WORK INSTRUCTIONS. The line containing "Viewport: 411px width, 731px height.", and every line after it to the end of the listing, should be repeated exactly; the pictures should not.
++++ DATA PROVIDED
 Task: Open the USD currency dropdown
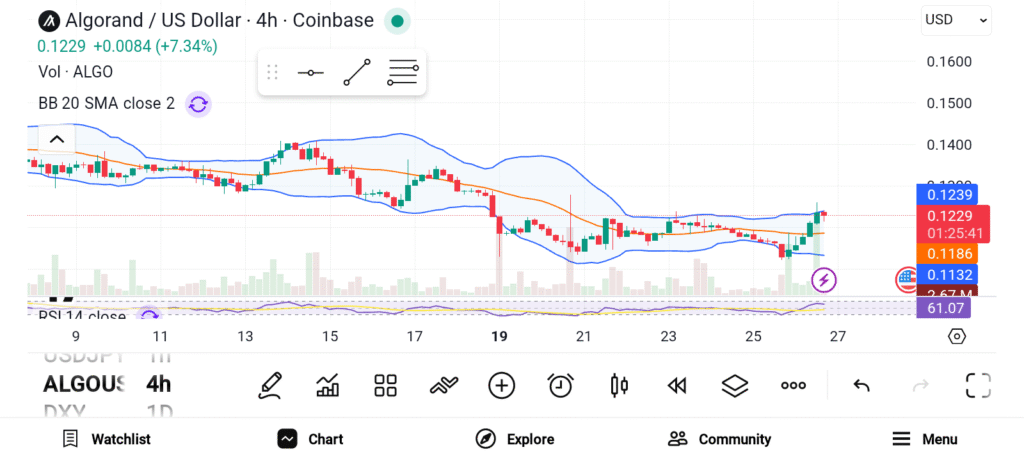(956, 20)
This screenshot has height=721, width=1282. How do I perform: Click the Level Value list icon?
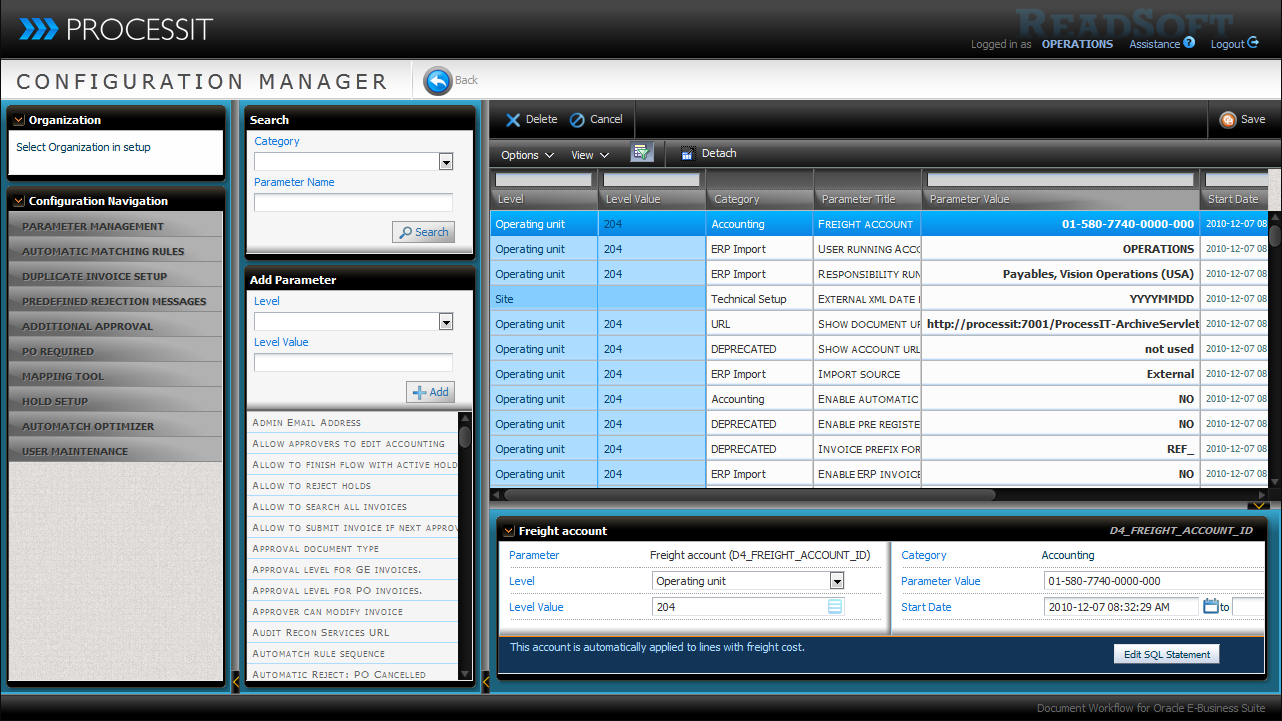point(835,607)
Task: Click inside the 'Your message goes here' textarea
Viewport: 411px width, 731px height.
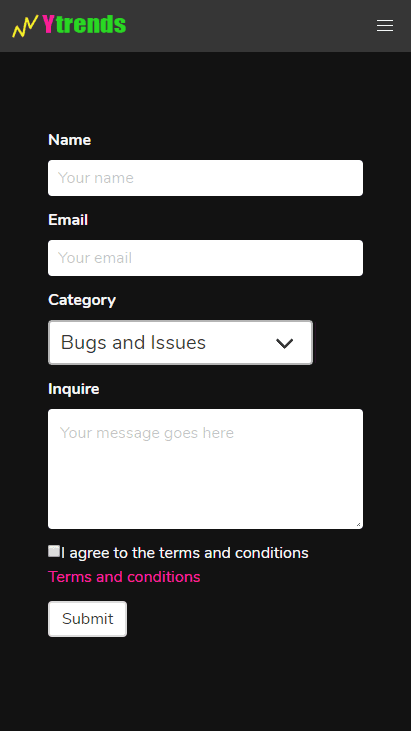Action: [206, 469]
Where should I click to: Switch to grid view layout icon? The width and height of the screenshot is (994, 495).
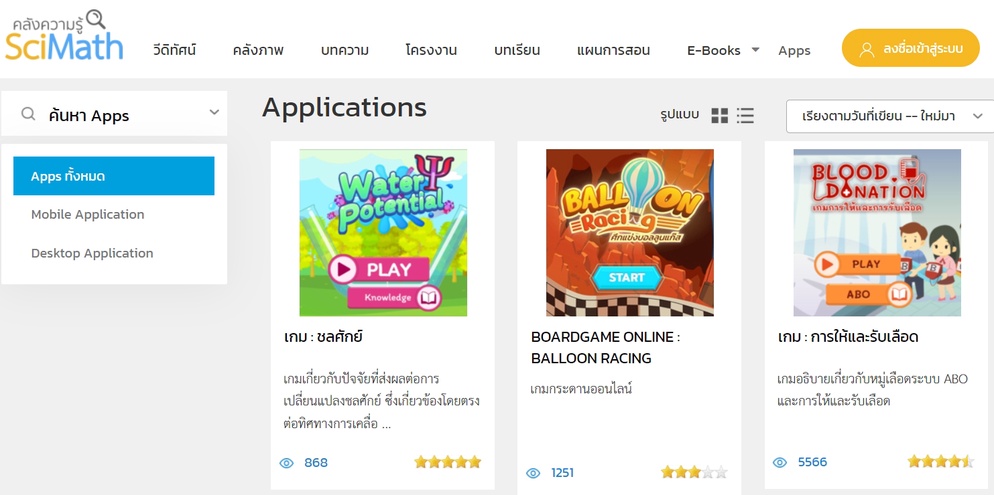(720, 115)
++++++++
ANSWER SPACE.
Viewport: 411px width, 731px height.
Action: [206, 469]
Where should I click to: Switch to grid view layout icon? The width and height of the screenshot is (994, 495).
(720, 115)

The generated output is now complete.